(Stored data)
Start of Block

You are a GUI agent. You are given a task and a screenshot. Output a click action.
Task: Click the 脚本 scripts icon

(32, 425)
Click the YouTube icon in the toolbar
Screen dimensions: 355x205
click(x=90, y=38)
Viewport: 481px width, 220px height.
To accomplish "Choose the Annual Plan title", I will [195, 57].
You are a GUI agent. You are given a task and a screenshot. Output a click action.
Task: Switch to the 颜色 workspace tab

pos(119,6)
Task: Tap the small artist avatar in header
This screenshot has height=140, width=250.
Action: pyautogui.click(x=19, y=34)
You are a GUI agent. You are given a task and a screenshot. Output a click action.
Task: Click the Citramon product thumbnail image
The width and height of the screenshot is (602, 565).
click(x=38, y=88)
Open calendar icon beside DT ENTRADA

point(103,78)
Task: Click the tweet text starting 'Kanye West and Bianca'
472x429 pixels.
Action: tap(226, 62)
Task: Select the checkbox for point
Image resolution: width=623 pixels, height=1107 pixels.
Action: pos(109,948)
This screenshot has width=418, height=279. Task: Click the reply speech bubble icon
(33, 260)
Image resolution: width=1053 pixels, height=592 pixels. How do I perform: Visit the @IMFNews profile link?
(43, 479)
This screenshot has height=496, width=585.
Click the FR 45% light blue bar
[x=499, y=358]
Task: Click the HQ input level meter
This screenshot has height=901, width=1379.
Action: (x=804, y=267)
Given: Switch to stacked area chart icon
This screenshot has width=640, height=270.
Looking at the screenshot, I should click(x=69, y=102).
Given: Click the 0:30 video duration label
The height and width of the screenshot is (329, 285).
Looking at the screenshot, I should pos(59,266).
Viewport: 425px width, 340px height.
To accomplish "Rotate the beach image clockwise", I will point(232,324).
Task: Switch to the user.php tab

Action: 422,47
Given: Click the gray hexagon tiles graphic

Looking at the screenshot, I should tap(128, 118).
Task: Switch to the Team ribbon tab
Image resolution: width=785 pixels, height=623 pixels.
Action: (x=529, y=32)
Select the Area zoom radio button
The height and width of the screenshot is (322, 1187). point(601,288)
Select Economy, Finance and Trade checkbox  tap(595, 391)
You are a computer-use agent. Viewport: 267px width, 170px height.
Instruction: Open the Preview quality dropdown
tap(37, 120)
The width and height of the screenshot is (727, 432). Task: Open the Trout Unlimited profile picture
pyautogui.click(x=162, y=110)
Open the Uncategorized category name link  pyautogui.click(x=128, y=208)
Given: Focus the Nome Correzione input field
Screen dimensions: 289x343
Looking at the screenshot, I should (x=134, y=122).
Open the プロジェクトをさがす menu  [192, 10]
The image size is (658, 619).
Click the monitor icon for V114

End of Block

Transcribe each record shown above, exactly.

WORKED SOLUTION:
You are a GUI agent. You are given a task and a screenshot. Output a click action.
Task: Click the 脚本 scripts icon

(32, 425)
Click the YouTube icon in the toolbar
Screen dimensions: 355x205
click(x=90, y=38)
Viewport: 481px width, 220px height.
To accomplish "Choose the Annual Plan title", I will [195, 57].
You are a GUI agent. You are given a task and a screenshot. Output a click action.
Task: Switch to the 颜色 workspace tab

pos(119,6)
Task: Tap the small artist avatar in header
This screenshot has height=140, width=250.
Action: pyautogui.click(x=19, y=34)
You are a GUI agent. You are given a task and a screenshot. Output a click action.
Task: Click the Citramon product thumbnail image
The width and height of the screenshot is (602, 565).
click(x=38, y=88)
Open calendar icon beside DT ENTRADA

point(103,78)
Task: Click the tweet text starting 'Kanye West and Bianca'
472x429 pixels.
Action: tap(226, 62)
Task: Select the checkbox for point
Image resolution: width=623 pixels, height=1107 pixels.
Action: pos(109,948)
This screenshot has width=418, height=279. Task: Click the reply speech bubble icon
(33, 260)
Image resolution: width=1053 pixels, height=592 pixels. How do I perform: Visit the @IMFNews profile link?
(43, 479)
This screenshot has height=496, width=585.
Click the FR 45% light blue bar
[x=499, y=358]
Task: Click the HQ input level meter
This screenshot has height=901, width=1379.
Action: (x=804, y=267)
Given: Switch to stacked area chart icon
This screenshot has width=640, height=270.
Looking at the screenshot, I should click(x=69, y=102).
Given: Click the 0:30 video duration label
The height and width of the screenshot is (329, 285).
Looking at the screenshot, I should pos(59,266).
Viewport: 425px width, 340px height.
To accomplish "Rotate the beach image clockwise", I will point(232,324).
Task: Switch to the user.php tab

Action: 422,47
Given: Click the gray hexagon tiles graphic

Looking at the screenshot, I should tap(128, 118).
Task: Switch to the Team ribbon tab
Image resolution: width=785 pixels, height=623 pixels.
Action: (x=529, y=32)
Select the Area zoom radio button
The height and width of the screenshot is (322, 1187). point(601,288)
Select Economy, Finance and Trade checkbox  tap(595, 391)
You are a computer-use agent. Viewport: 267px width, 170px height.
Instruction: Open the Preview quality dropdown
tap(37, 120)
The width and height of the screenshot is (727, 432). Task: Open the Trout Unlimited profile picture
pyautogui.click(x=162, y=110)
Open the Uncategorized category name link  pyautogui.click(x=128, y=208)
Given: Focus the Nome Correzione input field
Screen dimensions: 289x343
Looking at the screenshot, I should (x=134, y=122).
Open the プロジェクトをさがす menu  [192, 10]
The image size is (658, 619).
Click the monitor icon for V114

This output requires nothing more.